Imagine if I conducted this survey with hundreds of people, and I forced each one to rate the raspberry flavor, whether they tasted it or not. I’d end up with some deceptive data. Seems like people really hate raspberry, huh?

That’s the problem with closed questions in CPG product testing.

So, what’s the alternative?

In free-choice profiling, panelists are able to list what they taste rather than choose from pre-selected attributes. You’d be able to tell me: “I like this chocolate because it’s creamy, it has a strong coco-nutty flavor, and a caramel aftertaste.

The problem is, that kind of description is pretty hard to plot onto a graph. It also might be difficult for you to define the flavors on your own.

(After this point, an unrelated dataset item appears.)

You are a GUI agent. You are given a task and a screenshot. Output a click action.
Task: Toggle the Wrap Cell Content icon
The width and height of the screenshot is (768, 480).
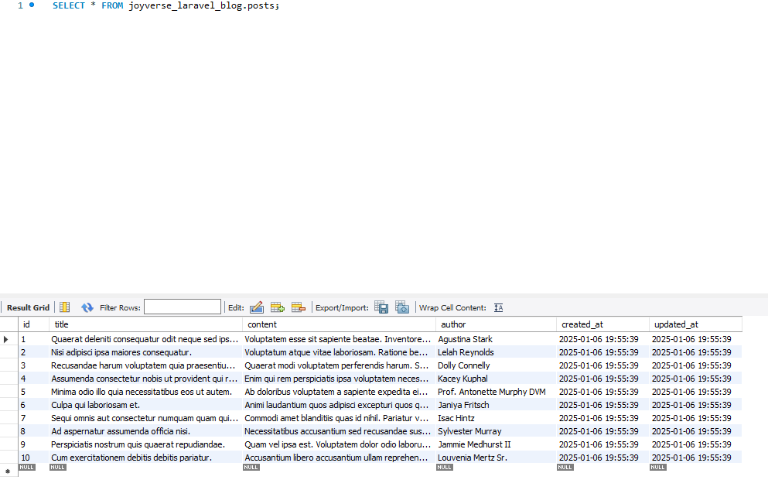pyautogui.click(x=498, y=307)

Let’s say you taste the chocolate bar and detect a hint of aniseed. You love it. This aniseed-caramel balance is so perfect you think this might be the best chocolate bar you’ve ever tasted. Of course, you can’t tell me that, because you don’t know the word for aniseed.

If you want to understand how consumers perceive products, using free-choice profiling gives you a more accurate picture than closed questions. But it's difficult to draw statistical insights from free-choice descriptions. Our AI system allows you to get the advantages of free-choice profiling without the drawbacks.

Why Closed Questions in Consumer Testing Don’t Work

To use closed questions in consumer testing, the products first go through a round with professional tasters. The reference-trained expert-tasters conduct ‘descriptive analysis’ — they define the flavor attributes that are in the product. Then, the product goes to a consumer panel, and they rate how much they like those flavor attributes — this is ‘preference analysis.’

A disjointed process like this is problematic because it separates preference from perception. You might get accurate data on whether consumers like or dislike your product, but you don't really know why people like or dislike it.

Another issue is that those professional tasters don’t represent the normal population. Jason Cohen, the CEO, and founder of Gastrograph AI, points out that trained expert tasters have a “descriptive vocabulary [that] is significantly different from that of consumers in frequency and meaning.” So the results you get from this kind of testing are “skewed, misleading, and frequently wrong.”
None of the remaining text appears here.